However, when dealing with probabilities, especially for large datasets, the product of many small probabilities can become extremely small, leading to numerical underflow. To avoid this, we use the **log-likelihood**.
We will calculate both:
- the log-likelihood: **The higher the number the better**
- the average negative log-likelihood: **The lower the number the better**
as measures of the goodness of the model.
#### Why Log Likelihood?
1. **Numerical Stability**: Multiplying many small probabilities can result in very small numbers that are difficult to represent accurately with floating-point arithmetic. By taking the logarithm of these probabilities, we convert the product into a sum, which is much more stable numerically.

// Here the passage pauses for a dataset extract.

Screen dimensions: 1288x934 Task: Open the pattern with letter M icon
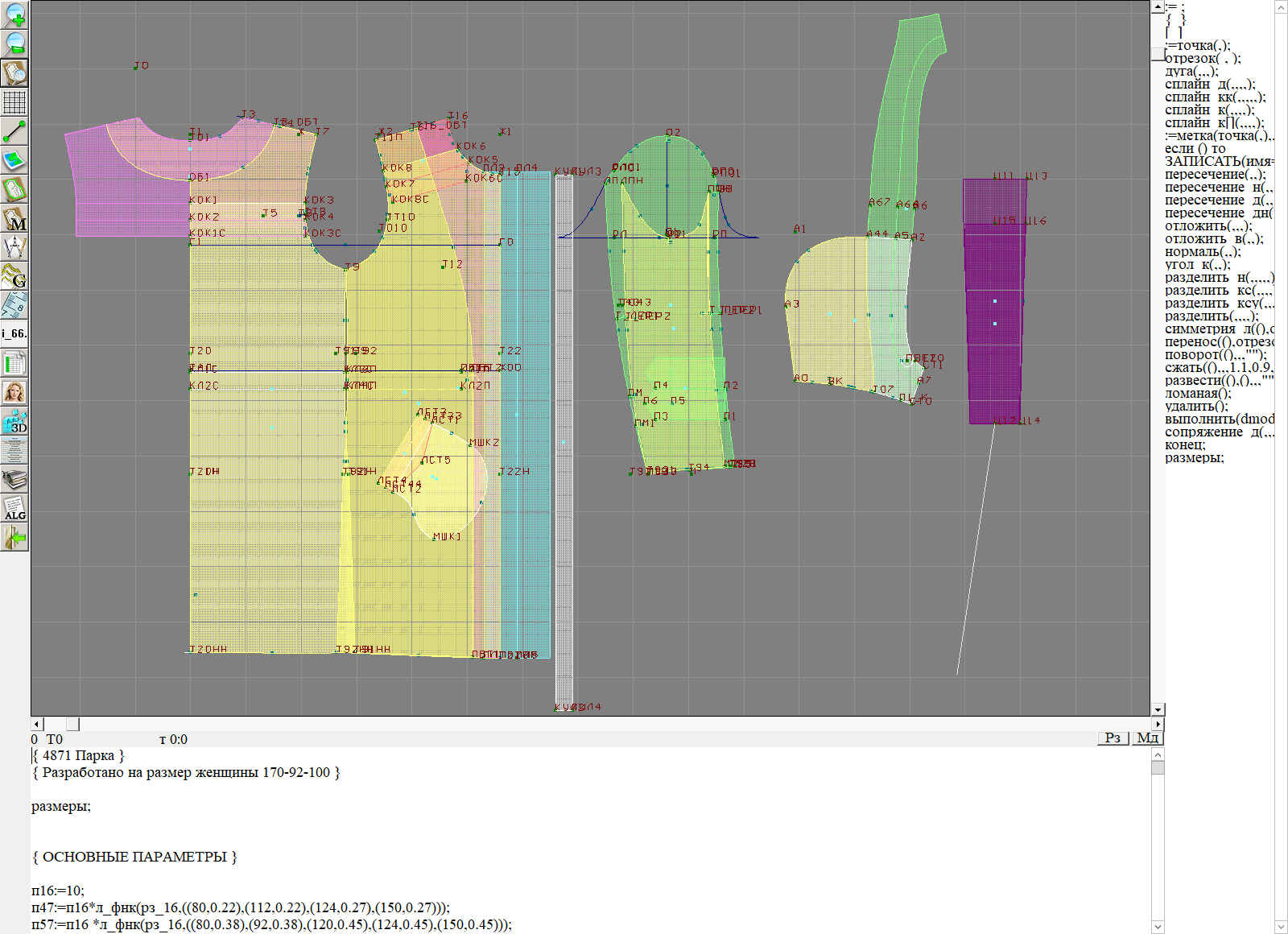(14, 218)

2. **Simplification**: The logarithm of a product is the sum of the logarithms. This property simplifies the calculations:
$$
\log(\prod_{i=1}^{n} p_i) = \sum_{i=1}^{n} \log(p_i)
$$
Instead of multiplying probabilities, we sum their logarithms.
3. **Interpretability**: The log-likelihood provides a single number that quantifies the quality of the model. A higher log-likelihood indicates a better fit to the data.
%% Cell type:markdown id: tags:
### ✅ Task 4
Based on the above brief repetition of the log-likelihood, add the missing calculation steps.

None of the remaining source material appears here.